===== Listed records =====

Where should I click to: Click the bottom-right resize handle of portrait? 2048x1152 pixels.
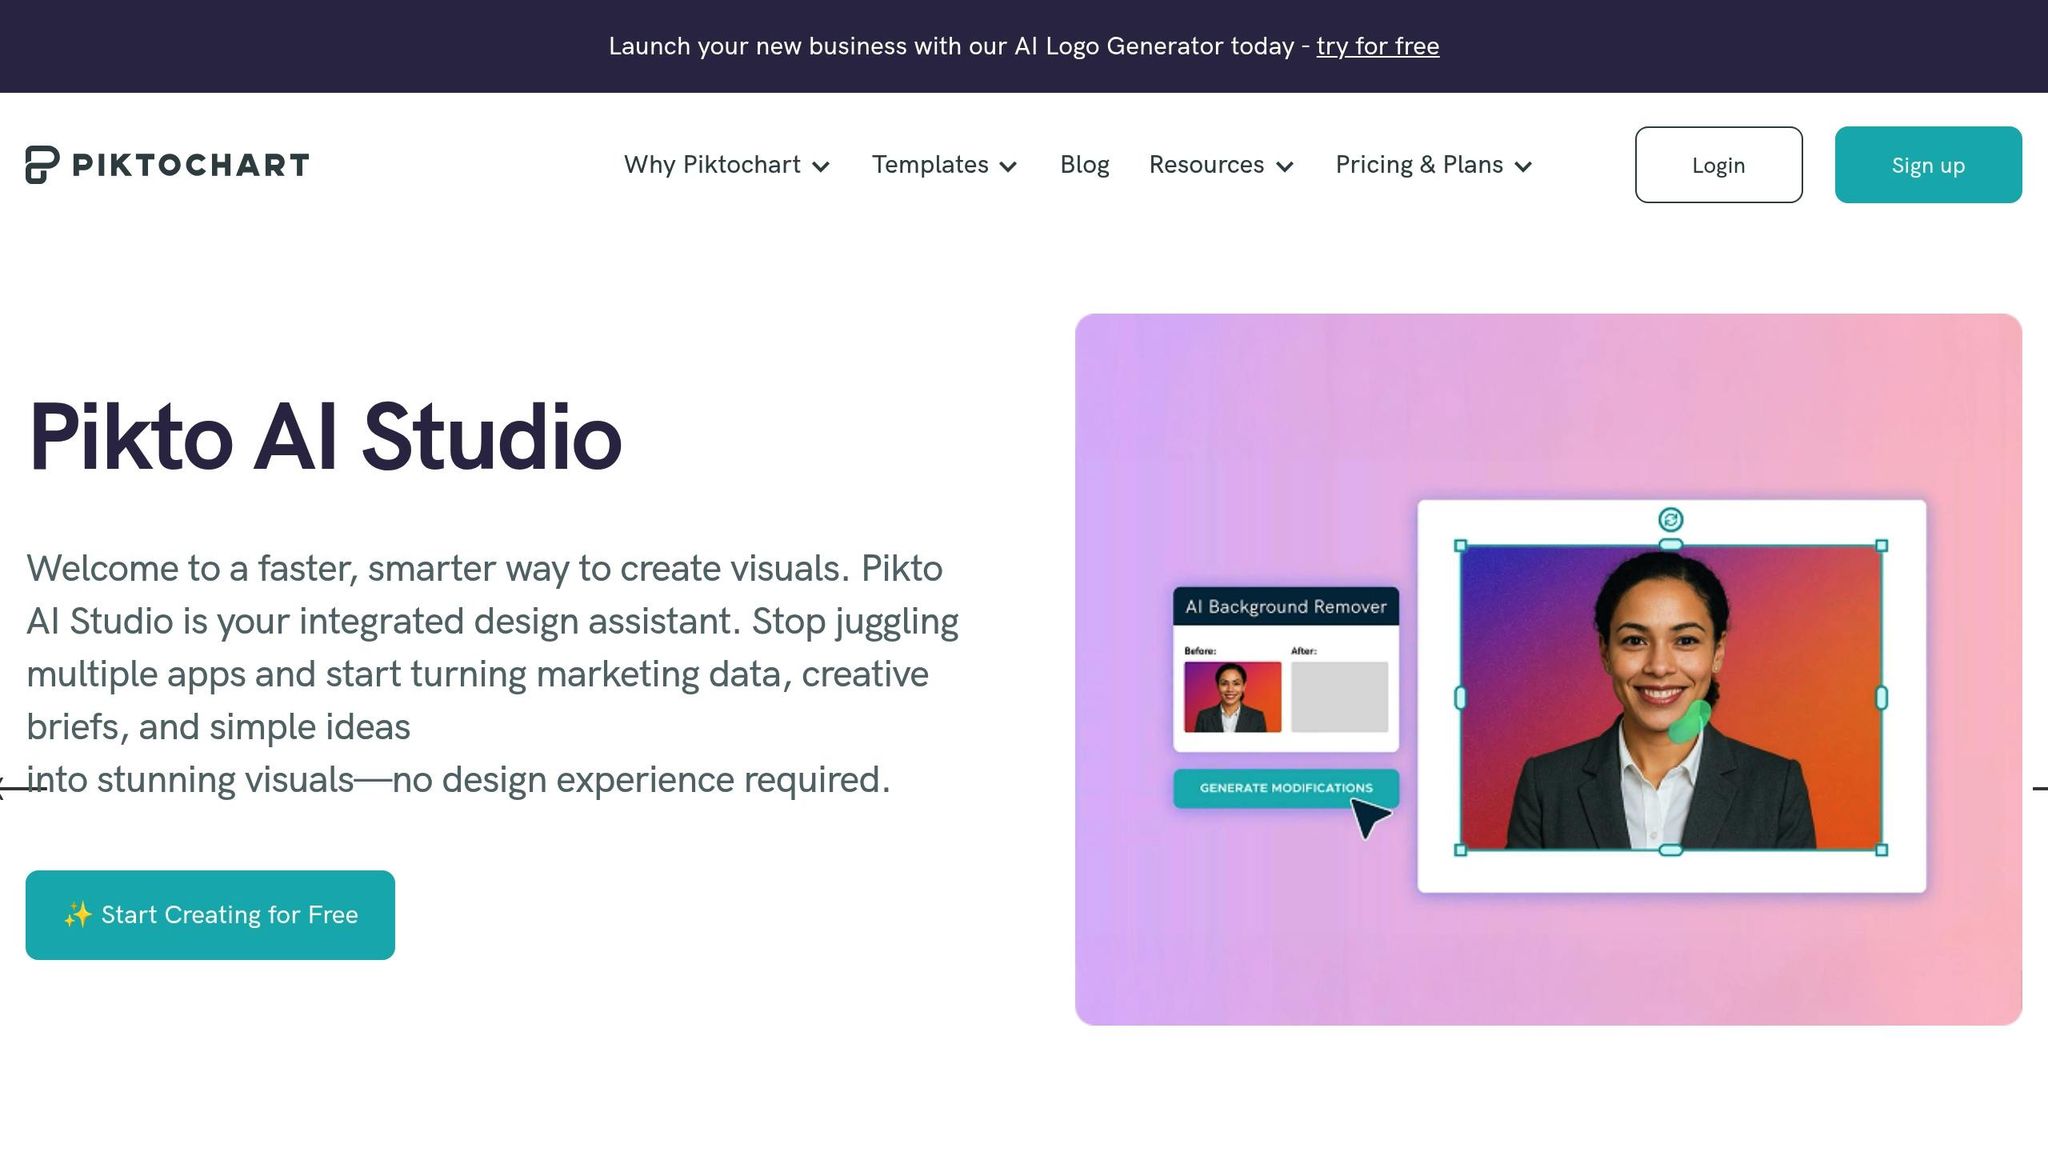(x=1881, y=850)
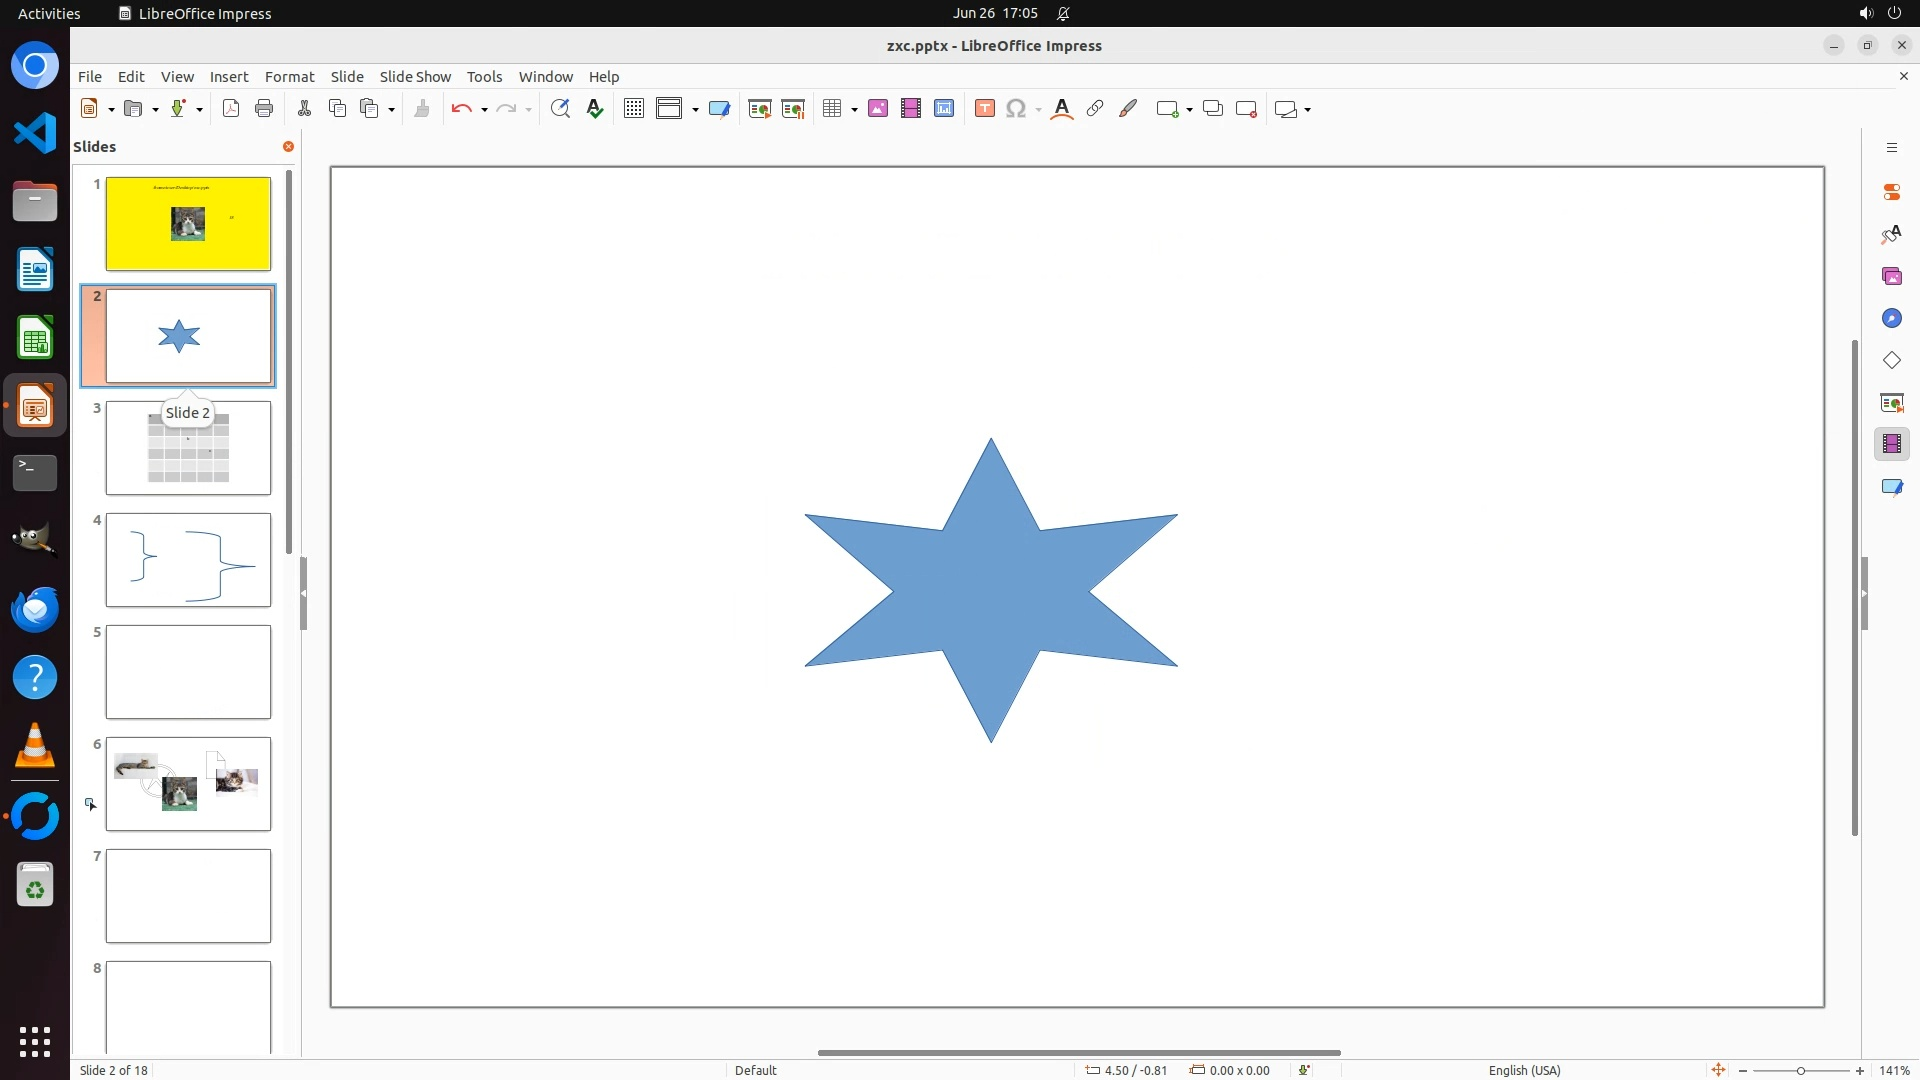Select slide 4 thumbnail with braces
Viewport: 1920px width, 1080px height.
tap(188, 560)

=====

▶ **Task to carry out**
Leave the pictures out and output all of the data verbatim.

▶ **Task result**
Where should I click to: Click the bottom-right resize handle of portrait? 2048x1152 pixels.
(x=1881, y=850)
Select slide 4 thumbnail with braces
Viewport: 1920px width, 1080px height.
tap(188, 560)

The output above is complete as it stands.